Wednesday, January 18, 2012

I apologize for all the mean thoughts I had about women who work out in the "Women's Only" room at the gym

So like a lot of people I am back in the gym at this time of year.  Not because I made a new year's resolution--I didn't make any.  I'm in the gym again because honestly, I am SUPER TERRIFIED of getting fat.  So yeah, I'm working out again more out of fear than anything else.  There are secondary goals as well...but they're not for public consumption.

Anyway, today marks my second day on my new 4-Week Hard Body Workout Plan courtesy of Women's Health Magazine online.  And after being away from the gym on a consistent basis for so long, I have a new appreciation for the "Women Only" room that some gyms boast as an incentive for women to join the gym.  In a previous life when I was a semi-gym rat and yoga buff and started a fitness blog, I scoffed at the idea of a Women Only room at the gym.  Why would women need a separate room, away from all the man candy strutting around the gym floor?  Away from all the new equipment and weights? No mirrors?  The Women's Only room was, in my mind, only for women who don't know how to work out.  For fat women.  For sloppy, fat women.  For lazy, sloppy fat women... who don't know how to work out.

Fast forward to Monday, 1/16/2012, around 12:00pm.  Me, in my new work out pants, with my Hard Body Workout plan downloaded to my iPhone and my earbuds in, bumping Drake, or Jay & Kanye or whatever I was listening to.  Fresh off the treadmill for my cardio warm up,  I strut down to the free weight area--you know the area with the mirrors and workout benches and men in muscle shirts lifting weights they know are too heavy for them?  Right, there.  I set up my incline bench, grab a couple sets of dumbbells, and go to work.  12 reps later I'm wishing, hoping and praying for a Women Only room at my gym. My gym doesn't have one.

So there I stayed, among the brawny (not too sexy, thank God) men, trying to disappear from sight as I struggled through the first day of my workout plan.
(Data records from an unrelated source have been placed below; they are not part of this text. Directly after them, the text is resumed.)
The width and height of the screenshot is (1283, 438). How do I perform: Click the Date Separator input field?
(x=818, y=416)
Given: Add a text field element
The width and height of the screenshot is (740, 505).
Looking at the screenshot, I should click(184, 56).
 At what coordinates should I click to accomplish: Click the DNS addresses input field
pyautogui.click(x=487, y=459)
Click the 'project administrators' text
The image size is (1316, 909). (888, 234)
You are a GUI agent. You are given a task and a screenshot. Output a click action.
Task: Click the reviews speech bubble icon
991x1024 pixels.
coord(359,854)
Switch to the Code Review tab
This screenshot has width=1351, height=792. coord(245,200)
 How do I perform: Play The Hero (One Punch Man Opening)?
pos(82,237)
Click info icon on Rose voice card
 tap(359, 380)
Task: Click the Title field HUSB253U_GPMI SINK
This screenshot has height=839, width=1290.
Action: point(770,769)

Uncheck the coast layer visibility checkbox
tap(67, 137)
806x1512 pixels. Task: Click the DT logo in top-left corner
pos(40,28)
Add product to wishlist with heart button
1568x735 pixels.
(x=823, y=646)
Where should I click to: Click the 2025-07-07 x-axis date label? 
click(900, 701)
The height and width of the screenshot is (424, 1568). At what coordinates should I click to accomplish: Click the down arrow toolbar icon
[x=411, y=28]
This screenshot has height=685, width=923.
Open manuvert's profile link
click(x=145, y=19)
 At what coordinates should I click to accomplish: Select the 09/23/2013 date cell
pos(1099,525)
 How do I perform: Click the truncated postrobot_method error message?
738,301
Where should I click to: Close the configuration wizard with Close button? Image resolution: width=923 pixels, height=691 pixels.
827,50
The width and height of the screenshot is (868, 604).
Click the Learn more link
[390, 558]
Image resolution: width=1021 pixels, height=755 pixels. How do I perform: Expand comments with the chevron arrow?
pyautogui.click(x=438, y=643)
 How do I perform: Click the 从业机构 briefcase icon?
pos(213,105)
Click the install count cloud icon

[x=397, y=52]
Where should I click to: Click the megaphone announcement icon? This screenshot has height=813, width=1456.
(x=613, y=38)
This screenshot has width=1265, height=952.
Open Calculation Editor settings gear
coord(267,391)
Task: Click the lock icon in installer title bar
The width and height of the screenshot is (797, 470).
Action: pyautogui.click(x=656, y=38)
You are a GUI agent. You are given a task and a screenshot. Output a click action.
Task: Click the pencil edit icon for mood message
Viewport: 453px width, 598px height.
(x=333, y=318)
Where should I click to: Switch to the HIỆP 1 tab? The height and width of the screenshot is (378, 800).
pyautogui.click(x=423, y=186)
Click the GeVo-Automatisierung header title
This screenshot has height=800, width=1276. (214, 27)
Headlights turned all the way on.  Ankles betraying me throughout each set of lunges.  Sweat marks appearing in places where "the sun don't shine."  Weak-ass push-ups and all.  I looked terrible.  I'm fairly positive no one was looking at me.  If any man dared to look at me, I'm sure he immediately looked away because the whole scene was awkward and just unpleasant.  But of course I couldn't leave the area--too much pride for that.

I will say I felt good to finish the workout.  After completing the first day, I could tell I'd be committed.  But I also understood why women crave the shelter of the Women Only room.  In all my prior gym-ratness I failed to realize that sometimes we (women) look like s%#! at the gym.  That thought had never occured to me before.  And women never like feeling like they look like that.  We (I) like to preserve the appearance that everything we (I) do is effortless (humor me please).  And sucking wind in front of everyone at the gym is the safety pin to my life preserver....  So to all of my lady readers who frequent the Women Only room at the gym, I apologize for all of the mean things I thought about women who work out in the Women Only room at the gym.  I see why you do....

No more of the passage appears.